חדש באתר: NotebookLM עם כל תכני הרב מיכאל אברהם

Q&A: The Sefer HaChinukh on Listening to the Voice of the Sages

Back to list  |  🌐 עברית  |  ℹ About
Originally published:
This is an English translation (via GPT-5.4). Read the original Hebrew version.

The Sefer HaChinukh on Listening to the Voice of the Sages

Question

Hello Rabbi,
As is well known, the commandment “and you shall do according to what they instruct you” was stated only with regard to the Sanhedrin, and likewise regarding the sages of the Talmud; from that point on, the sages no longer have sweeping authority that obligates the entire Jewish people in every matter of Jewish law. But some have wanted to argue (the Haredim, as is well known) that this obligation applies in every generation, and even in matters of worldview. And their source is Sefer HaChinukh, which interprets the commandment that way. In one of your lectures (I think in the series on Torah-level and rabbinic law), you referred to this Chinukh and argued that he is not saying that in every generation one must obey blindly every claim that occurs to the sages, but you didn’t explain what his words mean. Could you explain what the Chinukh means in this commandment, and whether you addressed this in one of the lectures?

Answer

I no longer remember, but it isn’t complicated. First, this Chinukh is a puzzling and non-consensus position. Second, it is not clear who the sages are in this generation that he is talking about. And third, even he is speaking about Jewish law, not about things outside Jewish law.

Discussion on Answer

Bo (2025-09-10)

Actually, the Chinukh’s position is very straightforward logically; it’s simply reasonable that, at least in decisions concerning the public, there should be some supreme authority—

Michi (2025-09-10)

Very reasonable.
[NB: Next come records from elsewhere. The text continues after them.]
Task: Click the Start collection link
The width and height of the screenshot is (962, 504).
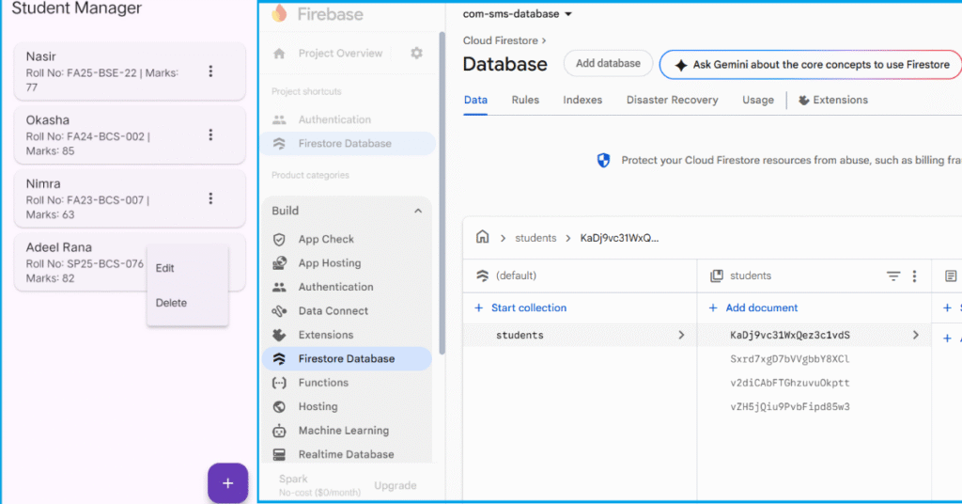Action: (x=529, y=308)
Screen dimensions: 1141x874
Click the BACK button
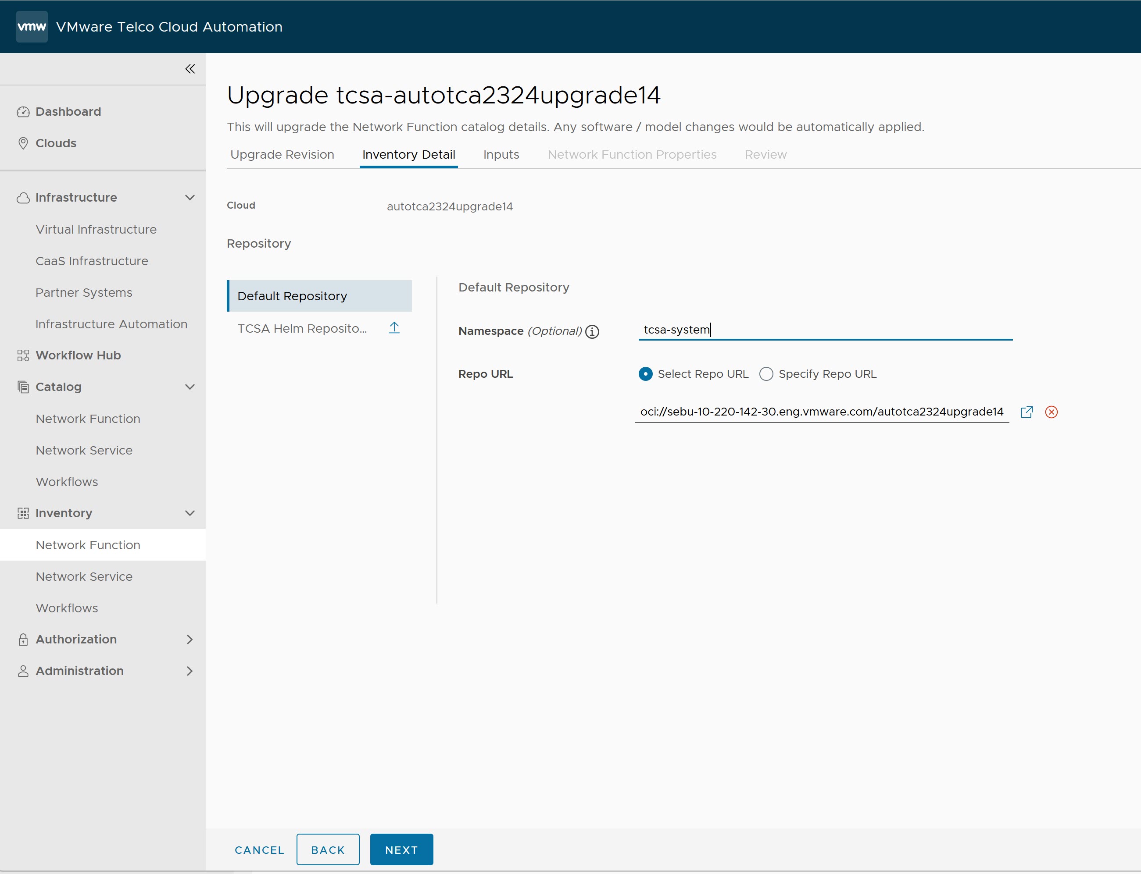pyautogui.click(x=328, y=849)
So today among the Haredim, is there really some supreme authority? No. Therefore it’s really not reasonable. If there is no agreed-upon and authorized institution like the Sanhedrin, there is simply no way to implement “do not deviate.” Some spoke about the authority of the leading sage of the generation or the supreme religious court of the generation, if there is such a thing. But that is almost never the situation anywhere.